U.S. new-home groundbreaking and permits fell in June to the slowest paces in nine months, as higher mortgage rates and elevated costs for labor and materials pinch the housing market, government figures showed Wednesday.

HIGHLIGHTS OF HOUSING STARTS (JUNE)

  • Residential starts fell 12.3% to a 1.17m annualized rate (est. 1.32m) after downwardly revised 1.34m pace in prior month; biggest drop since Nov. 2016
  • Single-family home starts dropped 9.1%; multifamily starts dropped 19.8% 
  • Permits, a proxy for future construction of all types of homes, fell 2.2% to 1.27m rate (est. 1.33m) after unrevised 1.3m pace 

Key Takeaways

Shares of homebuilders fell after the report. While the data are volatile and often subject to significant revisions, the report suggests growth in the housing market may be more modest than previously thought amid constraints for both buyers and developers. Economists may wait for July data to judge whether the trend in construction has shifted. The figures mark the weakest activity since hurricanes Harvey and Irma struck the U.S. in August and September.

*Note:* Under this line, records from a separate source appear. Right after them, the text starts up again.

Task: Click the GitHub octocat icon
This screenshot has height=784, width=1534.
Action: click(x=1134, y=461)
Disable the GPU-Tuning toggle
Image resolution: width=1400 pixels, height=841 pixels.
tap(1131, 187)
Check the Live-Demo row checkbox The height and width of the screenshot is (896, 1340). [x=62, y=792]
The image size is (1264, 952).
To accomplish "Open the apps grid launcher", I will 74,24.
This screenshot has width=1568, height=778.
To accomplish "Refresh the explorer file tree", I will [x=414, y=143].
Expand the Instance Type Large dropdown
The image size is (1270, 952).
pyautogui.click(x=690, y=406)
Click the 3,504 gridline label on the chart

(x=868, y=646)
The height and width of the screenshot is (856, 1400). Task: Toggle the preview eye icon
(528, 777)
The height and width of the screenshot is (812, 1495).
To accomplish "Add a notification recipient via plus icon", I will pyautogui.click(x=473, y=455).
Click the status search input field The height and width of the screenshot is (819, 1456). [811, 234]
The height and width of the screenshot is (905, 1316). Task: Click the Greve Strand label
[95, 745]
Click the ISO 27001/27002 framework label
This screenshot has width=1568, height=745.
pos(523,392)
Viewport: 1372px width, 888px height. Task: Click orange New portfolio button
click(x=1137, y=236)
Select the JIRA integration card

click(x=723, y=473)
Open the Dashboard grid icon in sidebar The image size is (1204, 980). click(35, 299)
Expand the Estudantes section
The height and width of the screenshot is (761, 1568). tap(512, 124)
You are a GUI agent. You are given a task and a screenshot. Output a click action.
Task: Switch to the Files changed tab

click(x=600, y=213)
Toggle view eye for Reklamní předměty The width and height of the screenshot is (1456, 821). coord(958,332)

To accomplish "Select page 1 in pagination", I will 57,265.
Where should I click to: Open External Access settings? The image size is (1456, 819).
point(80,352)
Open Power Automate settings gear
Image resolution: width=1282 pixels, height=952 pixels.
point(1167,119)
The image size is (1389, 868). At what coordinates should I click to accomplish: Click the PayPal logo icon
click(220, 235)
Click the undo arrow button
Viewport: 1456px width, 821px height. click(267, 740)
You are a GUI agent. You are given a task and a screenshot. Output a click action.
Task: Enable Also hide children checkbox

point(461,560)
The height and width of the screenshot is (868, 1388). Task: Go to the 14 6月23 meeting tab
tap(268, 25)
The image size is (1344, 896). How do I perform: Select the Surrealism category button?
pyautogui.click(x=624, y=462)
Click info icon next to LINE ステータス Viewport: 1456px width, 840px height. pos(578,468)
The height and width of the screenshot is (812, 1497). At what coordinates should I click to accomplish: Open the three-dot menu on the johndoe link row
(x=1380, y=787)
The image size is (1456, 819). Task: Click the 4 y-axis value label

Potential customers are grappling with elevated interest rates and ever-rising home prices that are easily outpacing wage gains, even as a robust job market and tax cuts support demand. For builders, issues include elevated prices of lumber and other imported materials, partly due to tariffs. Developers have also cited difficulties finding qualified workers and ready-to-build lots.

The data follow a report Tuesday showing that a gauge of homebuilders’ confidence was unchanged in July from the prior month to match the lowest level this year. An index of the six-month sales outlook fell to the lowest since September, according to the survey from the National Association of Home Builders/Wells Fargo.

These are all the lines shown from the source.